Silver jewelry demand rose 10 percent in 2013
May 14, 2014
New York--The 2014 World Silver Survey shows that demand for silver jewelry continued to be strong last year while the metal’s average per-ounce price hit its third highest level on record.
According to the survey, released Tuesday by The Silver Institute, global demand for silver jewelry climbed from 181.4 million ounces in 2012 to 198.8 million ounces in 2013, a 10 percent increase. The survey noted an “improved economic outlook in the industrialized world,” which lifted consumer confidence and, consequently, retail sales.
Total physical demand for silver hit an all-time high in 2013, reaching 1.08 billion ounces, up from 954.4 million in 2013.
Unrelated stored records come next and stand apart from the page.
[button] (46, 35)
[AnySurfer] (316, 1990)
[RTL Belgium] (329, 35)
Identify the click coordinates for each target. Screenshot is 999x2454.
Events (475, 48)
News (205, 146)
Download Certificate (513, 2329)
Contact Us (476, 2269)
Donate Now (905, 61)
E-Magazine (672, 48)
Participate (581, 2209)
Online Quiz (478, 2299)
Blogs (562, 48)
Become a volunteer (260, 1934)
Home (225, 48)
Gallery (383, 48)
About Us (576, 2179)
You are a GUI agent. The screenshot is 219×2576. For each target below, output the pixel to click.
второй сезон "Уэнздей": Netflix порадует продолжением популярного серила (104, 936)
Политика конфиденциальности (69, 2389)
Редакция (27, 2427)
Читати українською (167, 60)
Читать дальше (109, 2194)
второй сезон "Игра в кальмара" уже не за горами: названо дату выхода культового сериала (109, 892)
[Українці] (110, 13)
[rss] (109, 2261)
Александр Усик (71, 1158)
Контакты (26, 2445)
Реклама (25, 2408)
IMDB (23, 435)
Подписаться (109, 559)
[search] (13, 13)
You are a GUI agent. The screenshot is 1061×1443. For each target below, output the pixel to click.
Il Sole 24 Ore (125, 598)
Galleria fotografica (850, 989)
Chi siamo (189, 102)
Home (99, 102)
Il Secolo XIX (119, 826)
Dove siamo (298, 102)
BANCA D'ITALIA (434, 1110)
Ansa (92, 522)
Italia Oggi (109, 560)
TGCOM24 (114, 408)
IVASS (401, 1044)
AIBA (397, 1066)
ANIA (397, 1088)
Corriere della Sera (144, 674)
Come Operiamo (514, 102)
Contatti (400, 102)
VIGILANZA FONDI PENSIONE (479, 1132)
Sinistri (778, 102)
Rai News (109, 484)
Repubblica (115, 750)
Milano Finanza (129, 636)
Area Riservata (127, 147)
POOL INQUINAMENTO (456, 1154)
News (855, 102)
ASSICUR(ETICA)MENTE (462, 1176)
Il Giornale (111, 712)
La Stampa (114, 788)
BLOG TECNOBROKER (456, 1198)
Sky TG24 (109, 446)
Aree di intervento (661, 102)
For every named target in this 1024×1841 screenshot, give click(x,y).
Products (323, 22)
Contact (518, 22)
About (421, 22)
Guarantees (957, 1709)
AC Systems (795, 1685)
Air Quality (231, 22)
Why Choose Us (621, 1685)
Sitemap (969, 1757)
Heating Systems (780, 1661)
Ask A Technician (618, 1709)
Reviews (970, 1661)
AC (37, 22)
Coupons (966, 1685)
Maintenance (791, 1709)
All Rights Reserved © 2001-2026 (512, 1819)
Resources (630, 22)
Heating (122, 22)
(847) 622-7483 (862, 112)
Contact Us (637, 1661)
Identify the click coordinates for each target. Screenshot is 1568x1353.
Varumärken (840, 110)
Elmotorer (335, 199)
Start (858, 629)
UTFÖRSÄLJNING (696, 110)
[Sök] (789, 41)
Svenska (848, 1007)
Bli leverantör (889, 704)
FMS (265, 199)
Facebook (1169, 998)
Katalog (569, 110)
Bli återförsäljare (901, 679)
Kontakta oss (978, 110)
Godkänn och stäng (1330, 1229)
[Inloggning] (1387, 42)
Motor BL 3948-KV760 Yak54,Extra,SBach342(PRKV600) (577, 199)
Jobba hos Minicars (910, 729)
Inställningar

While retail investment in bars and coins is cited as the primary driver for demand growth, rising 76 percent year-over-year, the survey noted that a “sturdy recovery” in jewelry and silverware fabrication also contributed.
The per-ounce price of silver averaged $23.79 over the course of the year, which is its third highest nominal average price on record.
On the supply side, the world’s total supply of silver slipped from 1.01 billion ounces to 978.1 million ounces year-over-year.
Silver mine production grew by 3 percent, from 792.3 to 819.6 million ounces while scrap as a form of supply fell by 24 percent, hitting its lowest level since 2001, and net government sales dipped slightly.
The GFMS team at Thomson Reuters independently researched and compiled the 2014 edition of the World Silver Survey. A total of 22 companies and organizations from North America, South America, Europe and Asia involved in most aspects of the silver industry sponsored it.
The Silver Institute, an international industry association comprised of silver producers, refiners, manufacturers and dealers founded in 1971, has published the World Silver Survey since 1990.